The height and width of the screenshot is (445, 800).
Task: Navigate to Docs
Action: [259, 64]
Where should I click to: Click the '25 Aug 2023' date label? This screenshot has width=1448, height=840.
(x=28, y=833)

___

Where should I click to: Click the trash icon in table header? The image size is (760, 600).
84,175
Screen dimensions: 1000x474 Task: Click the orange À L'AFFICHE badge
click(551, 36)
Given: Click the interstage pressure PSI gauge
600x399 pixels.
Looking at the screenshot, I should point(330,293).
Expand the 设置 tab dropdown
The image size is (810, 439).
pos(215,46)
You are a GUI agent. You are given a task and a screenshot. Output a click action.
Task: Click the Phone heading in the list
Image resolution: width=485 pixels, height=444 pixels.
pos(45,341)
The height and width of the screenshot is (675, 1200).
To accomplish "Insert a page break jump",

___

Exercise. Scan the listing above for the line that has "Image resolution: width=485", then copy exactly from that line through the line that has "a page break".

Response area.
Image resolution: width=485 pixels, height=444 pixels.
pos(45,341)
The height and width of the screenshot is (675, 1200).
To accomplish "Insert a page break jump",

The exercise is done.